No deja de sorprenderme cómo han cambiado las cosas. Dicen que ahora en los colegios todos los muchachos llevan móvil. Hay profesores hartos de que sus alumnos utilicen el teléfono y se manden mensajes en clase. Al parecer, la campaña de regreso al colegio los anima a que compren ordenadores portátiles. Hoy, en las facultades donde enseñan periodismo, los alumnos hacen sus redacciones en ordenador. Si esto a mí me asombra, que no hace tantos años que dejé los estudios, imaginen cuánto sorprenderá a alguien de la tercera edad.
Puede ser cierto que en los últimos tiempos se sigue dando bofetadas a los hijos, como revelaba un estudio que aquí comenté; pero no es menos cierto que se les dan más caprichos. A mí en el colegio y en el instituto incluso los alumnos de curso superior solían prestarme casi todos los libros de texto, e incluso algunas de las novelas y obras de teatro que nos mandaban leer. Era habitual que mis libros de estudio desplegaran un mapa sucio de nombres inscritos con Bic de tinta negra y azul, de garabatos y tachaduras, de anotaciones a lapicero. Así me convertía, a veces, en receptor de los libros usados de amigos o familiares que iban un curso por delante. Creo que luego esos mismos libros de segunda mano pasaban a mis hermanos, y se convertían en libros de tercera y cuarta mano. Pero los textos cambian cada poco, y a menudo ni esos manuales de geografía o historia servían. En la universidad nadie llevaba teléfono móvil, y eso era de agradecer; no me imagino hoy en un aula con el mismo número de móviles que de alumnos, escondidos en los bolsillos y con el silenciador puesto. Entonces, para efectuar alguna llamada telefónica de urgencia entre clase y clase, me tocaba subir a la cabina del bar de la facultad o salir a la calle hasta encontrar una, o meterme en la cafetería más próxima. Los ordenadores que usábamos en las clases donde nos enseñaban a navegar por internet eran escasos, y la navegación por los mares de la red era lenta como un sueño profundo y pesado. Acababa con la paciencia de cualquiera. Para acudir a algunas clases semanales de redacción debíamos cambiar los apuntes o los libros por la máquina de escribir. ¡Cuánto hubiéramos agradecido un ordenador portátil, pequeño, eficaz, limpio y sin ruidos! En cambio, acarreábamos hasta la universidad los maletones que contenían nuestras máquinas de escribir. Dado que yo era uno de esos alumnos que utilizaban bastante material prestado, mientras los libros de texto de los demás contenían ese brillo y ese aroma de lo nuevo, también me prestaron la máquina de escribir. Una máquina alemana, pequeña y antigua. De ella les habré hablado aquí con algo de nostalgia en varias ocasiones: fue con sus teclas gastadas y sus mecanismos achacosos y su tonalidad desteñida por los años con los que escribí los primeros artículos para clase y mi primer libro.

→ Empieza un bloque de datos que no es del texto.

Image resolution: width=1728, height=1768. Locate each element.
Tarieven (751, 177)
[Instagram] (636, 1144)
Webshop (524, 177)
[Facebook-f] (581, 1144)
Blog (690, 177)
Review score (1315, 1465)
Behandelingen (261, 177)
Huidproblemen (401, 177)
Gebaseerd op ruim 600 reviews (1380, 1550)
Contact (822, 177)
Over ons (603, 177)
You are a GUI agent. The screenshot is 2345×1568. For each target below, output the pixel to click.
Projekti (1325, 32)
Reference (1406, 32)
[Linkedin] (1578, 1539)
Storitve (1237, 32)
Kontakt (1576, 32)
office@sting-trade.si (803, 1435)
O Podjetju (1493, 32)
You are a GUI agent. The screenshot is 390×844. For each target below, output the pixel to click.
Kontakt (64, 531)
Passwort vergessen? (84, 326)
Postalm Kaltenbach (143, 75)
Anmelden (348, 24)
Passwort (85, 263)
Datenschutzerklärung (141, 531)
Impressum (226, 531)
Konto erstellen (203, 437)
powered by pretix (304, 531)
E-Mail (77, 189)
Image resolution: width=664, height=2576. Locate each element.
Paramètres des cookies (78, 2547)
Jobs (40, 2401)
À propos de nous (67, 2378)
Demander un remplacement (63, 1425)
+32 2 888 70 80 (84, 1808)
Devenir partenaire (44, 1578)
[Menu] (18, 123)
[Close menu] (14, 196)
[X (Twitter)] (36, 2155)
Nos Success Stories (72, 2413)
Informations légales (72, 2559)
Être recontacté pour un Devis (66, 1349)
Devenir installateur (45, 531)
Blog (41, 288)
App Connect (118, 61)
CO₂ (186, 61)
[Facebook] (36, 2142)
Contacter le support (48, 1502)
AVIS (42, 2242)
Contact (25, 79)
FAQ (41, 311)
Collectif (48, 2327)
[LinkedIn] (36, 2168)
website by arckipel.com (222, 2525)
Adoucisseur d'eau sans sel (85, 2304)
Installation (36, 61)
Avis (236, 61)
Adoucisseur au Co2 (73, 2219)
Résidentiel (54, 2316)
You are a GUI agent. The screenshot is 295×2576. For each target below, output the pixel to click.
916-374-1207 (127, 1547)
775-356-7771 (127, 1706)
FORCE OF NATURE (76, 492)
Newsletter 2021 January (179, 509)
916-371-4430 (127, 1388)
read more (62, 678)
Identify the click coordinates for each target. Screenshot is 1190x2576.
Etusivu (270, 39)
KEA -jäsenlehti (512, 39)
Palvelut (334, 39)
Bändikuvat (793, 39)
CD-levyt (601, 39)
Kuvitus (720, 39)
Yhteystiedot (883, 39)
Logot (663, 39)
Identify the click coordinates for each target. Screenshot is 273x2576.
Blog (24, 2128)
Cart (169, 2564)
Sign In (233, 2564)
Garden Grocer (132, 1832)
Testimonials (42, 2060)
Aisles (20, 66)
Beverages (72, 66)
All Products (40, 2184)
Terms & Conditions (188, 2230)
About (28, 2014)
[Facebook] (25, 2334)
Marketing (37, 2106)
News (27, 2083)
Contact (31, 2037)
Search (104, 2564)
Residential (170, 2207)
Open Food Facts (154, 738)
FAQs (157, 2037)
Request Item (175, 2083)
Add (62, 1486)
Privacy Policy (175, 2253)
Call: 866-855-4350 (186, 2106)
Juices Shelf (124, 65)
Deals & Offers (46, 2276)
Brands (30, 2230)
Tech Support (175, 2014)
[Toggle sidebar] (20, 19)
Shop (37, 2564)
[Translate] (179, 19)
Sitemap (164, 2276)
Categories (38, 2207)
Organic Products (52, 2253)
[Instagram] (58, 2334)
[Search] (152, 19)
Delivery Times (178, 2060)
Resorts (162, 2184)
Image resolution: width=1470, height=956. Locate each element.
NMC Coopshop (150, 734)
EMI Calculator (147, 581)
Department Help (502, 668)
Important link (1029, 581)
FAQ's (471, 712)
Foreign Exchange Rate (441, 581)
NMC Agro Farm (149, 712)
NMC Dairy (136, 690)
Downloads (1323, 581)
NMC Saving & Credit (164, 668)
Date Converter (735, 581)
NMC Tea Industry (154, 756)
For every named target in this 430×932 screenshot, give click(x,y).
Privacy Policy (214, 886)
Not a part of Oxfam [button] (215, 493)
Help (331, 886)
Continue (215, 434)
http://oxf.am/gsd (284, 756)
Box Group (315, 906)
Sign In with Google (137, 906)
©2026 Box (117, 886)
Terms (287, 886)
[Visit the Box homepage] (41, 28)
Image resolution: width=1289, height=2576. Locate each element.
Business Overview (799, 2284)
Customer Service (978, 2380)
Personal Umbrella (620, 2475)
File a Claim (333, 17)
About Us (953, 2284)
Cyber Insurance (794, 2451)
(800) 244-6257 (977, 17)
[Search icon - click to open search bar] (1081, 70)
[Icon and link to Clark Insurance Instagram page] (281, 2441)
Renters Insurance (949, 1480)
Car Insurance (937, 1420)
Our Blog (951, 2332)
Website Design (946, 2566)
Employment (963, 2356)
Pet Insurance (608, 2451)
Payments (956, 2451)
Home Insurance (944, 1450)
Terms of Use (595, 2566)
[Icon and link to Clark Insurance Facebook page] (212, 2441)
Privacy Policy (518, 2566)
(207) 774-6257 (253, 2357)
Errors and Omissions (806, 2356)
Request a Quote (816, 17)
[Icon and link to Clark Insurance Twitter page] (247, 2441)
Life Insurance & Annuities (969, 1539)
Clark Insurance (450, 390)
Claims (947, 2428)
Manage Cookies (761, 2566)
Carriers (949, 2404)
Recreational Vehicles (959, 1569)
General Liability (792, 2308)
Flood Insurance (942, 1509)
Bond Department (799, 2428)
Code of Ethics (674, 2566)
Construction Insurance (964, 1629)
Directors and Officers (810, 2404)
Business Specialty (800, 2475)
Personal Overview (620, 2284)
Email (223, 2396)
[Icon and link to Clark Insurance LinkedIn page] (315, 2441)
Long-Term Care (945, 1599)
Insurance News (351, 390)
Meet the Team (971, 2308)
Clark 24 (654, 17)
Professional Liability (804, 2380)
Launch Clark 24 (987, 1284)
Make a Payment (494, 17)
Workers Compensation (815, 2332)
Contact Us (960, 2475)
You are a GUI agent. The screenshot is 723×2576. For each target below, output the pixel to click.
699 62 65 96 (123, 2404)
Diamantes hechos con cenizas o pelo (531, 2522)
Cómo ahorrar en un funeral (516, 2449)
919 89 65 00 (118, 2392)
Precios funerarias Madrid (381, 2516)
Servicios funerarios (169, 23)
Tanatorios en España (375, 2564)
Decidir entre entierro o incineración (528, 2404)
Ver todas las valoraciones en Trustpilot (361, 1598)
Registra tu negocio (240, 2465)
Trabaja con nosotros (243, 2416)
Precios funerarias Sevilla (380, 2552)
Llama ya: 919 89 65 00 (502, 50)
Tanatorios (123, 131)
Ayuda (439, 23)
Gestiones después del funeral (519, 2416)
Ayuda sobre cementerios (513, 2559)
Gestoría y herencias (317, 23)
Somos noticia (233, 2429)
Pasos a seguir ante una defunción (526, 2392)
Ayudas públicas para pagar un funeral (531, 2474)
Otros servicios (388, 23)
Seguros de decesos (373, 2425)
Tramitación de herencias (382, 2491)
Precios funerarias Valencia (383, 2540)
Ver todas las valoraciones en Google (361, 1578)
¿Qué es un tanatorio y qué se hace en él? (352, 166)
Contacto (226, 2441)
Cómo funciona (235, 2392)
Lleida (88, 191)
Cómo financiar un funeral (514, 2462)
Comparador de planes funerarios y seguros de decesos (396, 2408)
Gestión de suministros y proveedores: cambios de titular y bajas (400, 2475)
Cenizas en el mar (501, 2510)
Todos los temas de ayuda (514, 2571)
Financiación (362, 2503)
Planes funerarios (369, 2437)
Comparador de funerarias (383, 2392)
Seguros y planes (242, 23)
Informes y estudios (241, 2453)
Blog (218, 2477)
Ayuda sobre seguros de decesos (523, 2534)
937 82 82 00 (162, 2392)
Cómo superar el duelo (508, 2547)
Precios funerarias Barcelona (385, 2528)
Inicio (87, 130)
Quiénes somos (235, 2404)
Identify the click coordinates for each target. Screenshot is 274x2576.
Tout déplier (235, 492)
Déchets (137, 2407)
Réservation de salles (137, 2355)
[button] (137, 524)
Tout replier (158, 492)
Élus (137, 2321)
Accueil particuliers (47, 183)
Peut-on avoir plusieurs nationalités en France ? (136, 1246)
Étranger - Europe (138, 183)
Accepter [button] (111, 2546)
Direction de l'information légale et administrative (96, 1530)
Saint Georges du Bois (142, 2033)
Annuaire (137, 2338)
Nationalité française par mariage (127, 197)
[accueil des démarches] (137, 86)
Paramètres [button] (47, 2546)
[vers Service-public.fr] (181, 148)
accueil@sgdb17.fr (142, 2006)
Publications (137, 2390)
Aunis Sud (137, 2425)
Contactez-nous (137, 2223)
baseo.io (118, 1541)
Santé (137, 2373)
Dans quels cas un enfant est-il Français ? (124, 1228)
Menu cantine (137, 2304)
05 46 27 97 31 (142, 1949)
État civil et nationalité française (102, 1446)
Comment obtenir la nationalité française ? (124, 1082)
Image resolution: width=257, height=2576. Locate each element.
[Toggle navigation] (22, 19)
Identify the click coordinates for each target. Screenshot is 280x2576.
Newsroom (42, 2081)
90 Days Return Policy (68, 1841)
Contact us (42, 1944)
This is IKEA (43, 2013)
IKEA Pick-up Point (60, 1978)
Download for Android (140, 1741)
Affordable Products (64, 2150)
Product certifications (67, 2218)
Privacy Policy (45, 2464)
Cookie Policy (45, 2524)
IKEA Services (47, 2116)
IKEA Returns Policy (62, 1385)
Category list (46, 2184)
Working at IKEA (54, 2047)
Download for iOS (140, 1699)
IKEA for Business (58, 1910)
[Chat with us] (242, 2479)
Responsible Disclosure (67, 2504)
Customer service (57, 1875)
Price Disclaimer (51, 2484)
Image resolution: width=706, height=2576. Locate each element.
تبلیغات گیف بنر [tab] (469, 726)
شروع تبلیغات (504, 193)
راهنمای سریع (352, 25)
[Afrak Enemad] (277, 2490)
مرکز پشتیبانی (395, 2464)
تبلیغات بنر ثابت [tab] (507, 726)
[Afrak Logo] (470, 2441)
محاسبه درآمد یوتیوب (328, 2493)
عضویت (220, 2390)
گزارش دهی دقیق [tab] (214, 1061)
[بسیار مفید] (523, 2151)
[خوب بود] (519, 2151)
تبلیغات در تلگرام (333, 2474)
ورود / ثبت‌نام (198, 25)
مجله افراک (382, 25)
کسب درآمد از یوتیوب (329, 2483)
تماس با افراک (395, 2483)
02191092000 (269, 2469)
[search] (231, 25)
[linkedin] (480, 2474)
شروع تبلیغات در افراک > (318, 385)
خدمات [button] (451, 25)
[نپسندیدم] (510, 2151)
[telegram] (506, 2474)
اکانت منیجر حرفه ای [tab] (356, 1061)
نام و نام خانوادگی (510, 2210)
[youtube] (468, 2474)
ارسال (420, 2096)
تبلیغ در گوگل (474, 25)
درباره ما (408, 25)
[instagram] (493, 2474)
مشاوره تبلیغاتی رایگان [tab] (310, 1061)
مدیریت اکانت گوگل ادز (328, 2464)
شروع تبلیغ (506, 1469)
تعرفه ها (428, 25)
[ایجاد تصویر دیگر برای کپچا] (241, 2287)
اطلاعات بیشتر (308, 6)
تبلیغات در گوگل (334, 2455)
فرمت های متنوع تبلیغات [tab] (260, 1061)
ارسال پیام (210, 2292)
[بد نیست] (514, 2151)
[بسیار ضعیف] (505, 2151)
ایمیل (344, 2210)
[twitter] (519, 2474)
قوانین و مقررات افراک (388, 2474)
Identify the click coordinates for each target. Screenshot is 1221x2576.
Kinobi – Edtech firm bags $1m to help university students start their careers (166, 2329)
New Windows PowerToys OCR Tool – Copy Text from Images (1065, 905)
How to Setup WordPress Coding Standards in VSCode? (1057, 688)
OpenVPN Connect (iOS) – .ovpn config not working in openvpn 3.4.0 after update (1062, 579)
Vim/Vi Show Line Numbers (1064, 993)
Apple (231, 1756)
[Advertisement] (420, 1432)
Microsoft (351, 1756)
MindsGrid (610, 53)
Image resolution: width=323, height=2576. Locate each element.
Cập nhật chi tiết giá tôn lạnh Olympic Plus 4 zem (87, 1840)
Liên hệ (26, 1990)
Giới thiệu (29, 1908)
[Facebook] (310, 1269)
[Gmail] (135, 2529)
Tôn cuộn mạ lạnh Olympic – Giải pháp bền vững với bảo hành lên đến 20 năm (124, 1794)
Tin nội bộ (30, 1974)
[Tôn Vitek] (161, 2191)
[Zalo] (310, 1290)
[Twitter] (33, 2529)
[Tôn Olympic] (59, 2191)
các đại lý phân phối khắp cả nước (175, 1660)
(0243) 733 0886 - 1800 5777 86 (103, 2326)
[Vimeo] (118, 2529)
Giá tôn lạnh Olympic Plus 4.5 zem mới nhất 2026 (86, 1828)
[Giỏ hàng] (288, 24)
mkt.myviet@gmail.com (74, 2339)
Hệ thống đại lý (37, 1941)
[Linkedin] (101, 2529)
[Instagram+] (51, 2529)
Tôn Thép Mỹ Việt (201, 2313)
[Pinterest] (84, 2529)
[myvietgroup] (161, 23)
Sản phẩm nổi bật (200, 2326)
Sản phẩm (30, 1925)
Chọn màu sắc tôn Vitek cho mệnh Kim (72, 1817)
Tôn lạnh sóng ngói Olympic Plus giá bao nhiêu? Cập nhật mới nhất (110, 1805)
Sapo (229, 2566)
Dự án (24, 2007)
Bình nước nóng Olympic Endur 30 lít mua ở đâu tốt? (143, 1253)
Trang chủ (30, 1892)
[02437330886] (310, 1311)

Un tiempo después de terminar los estudios algunos conocidos me contaban que en sus pisos de alquiler en Salamanca solían disponer de ordenador para hacer los trabajos (hoy me resulta raro que alguien acepte trabajos escritos a mano o a máquina), y hasta de conexión a internet. Entonces me hubiera parecido impensable: a mí, que sobrevivía con cuatro duros a la semana y una máquina de escribir achacosa y prestada. Y no hace tanto que concluí mi paso por la universidad. Al menos no tanto para considerarme un abuelo cebolleta. Años atrás las herramientas del alumno eran el Bic, el lapiz y el sacapuntas, y el cuaderno a rayas. Hoy parece que son el teléfono móvil y el ordenador portátil. Lo pienso y no me acostumbro a la idea.